If sales people want to use social media tools to increase sales, then they need to respect the nuances of the social world and not club people over the head with their social presence.
I take liberties with the phrasing, but it is essentially the advice from Bill Patterson, product planning and marketing lead for Microsoft’s Dynamics CRM line and Douglas Hannan, who runs ibm.com in North America for IBM. The two marketing honchos offered insights and social selling tips on a recent Social Media Today webinar, “Can Social Media Boost Sales?”
“If it was all just about followers, we would be trying to replicate Charlie Sheen,” Patterson said.
Not that all sales people are aggressive. But many are challenged to reign in that drive to sell.
In June, social media expert Erik Qualman, author of Socialnomics: Socialnomics: How Social Media Transforms the Way We Live and Do Business, expressed a similar view on social behavior.
He said folks new to social media often feel they need to sell as soon as they get on a social channel in order to justify being there. He equated this tactic to walking up to a group of people and interrupting them to talk about how wonderful you are. As my kids would say: major fail.
Instead salespeople need to focus on creating social exchanges with the customer and be willing to giving the customer some kind of assistance, such as links to content, that may not lead to an immediate sale.
Social selling “isn’t a new way to spam people, ” IBM’s Hannan said. “Many of our messages are about content that help customers make decisions. So, it really is about helping those business professionals. Obviously some of that is about IBM products.”
Patterson said Microsoft relies on these four policies to govern its social selling:
Listen first and do not use social channels to drive a certain agenda. “We use it to understand patterns and data in real time,” Patterson said.
Give value before you get value. Customers use social channels to establish trust with their vendors and that will not happen if sales people see social channels strictly as lead cultivation. Answer customer questions and concerns before making a pitch.

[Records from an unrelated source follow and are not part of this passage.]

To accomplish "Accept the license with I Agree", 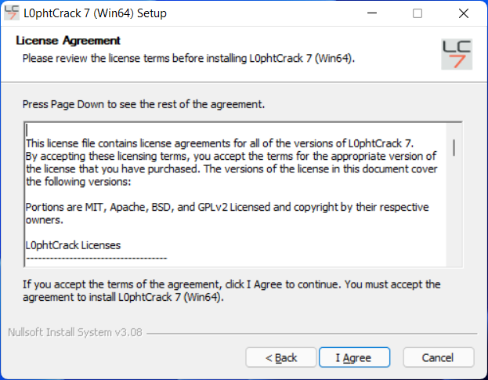I will 355,357.
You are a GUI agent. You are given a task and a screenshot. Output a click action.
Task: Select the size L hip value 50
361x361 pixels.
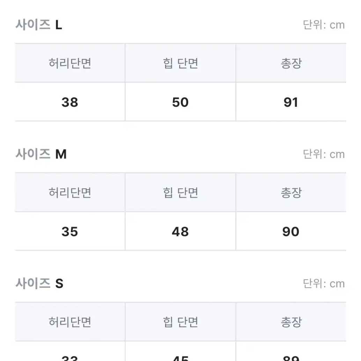(x=180, y=102)
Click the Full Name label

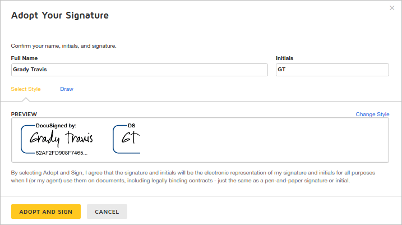pyautogui.click(x=25, y=58)
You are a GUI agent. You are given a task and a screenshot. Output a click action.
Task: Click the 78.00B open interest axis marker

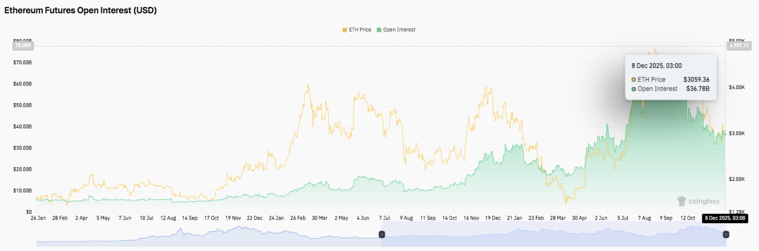click(x=23, y=46)
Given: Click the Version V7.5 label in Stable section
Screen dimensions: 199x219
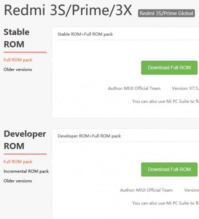Looking at the screenshot, I should click(185, 89).
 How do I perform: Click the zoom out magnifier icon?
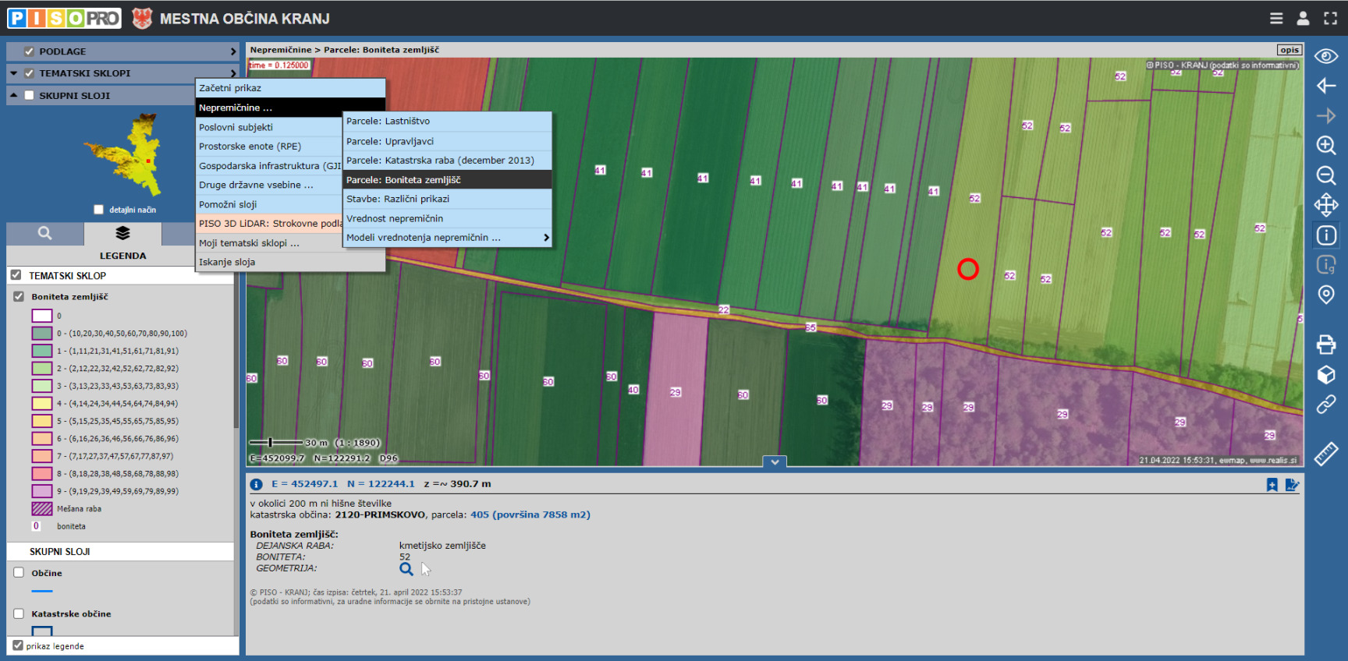pyautogui.click(x=1325, y=175)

Respond to customers. Get the answers out to customer on public forums. “The point is in answering the question,” Patterson said. “The simple act of response gives folks the impression that there really is someone at the other end of the Twitter handle.”
Do not dictate a salesperson’s online messaging. “We try to set a direction, and then have it personalized and localized,” Patterson said. The big mistake is to create canned messages and force salespeople to use them. Customers catch on quickly and find it off putting. “We don’t want to send an unoriginal message globally that may not even translate well,” Patterson added.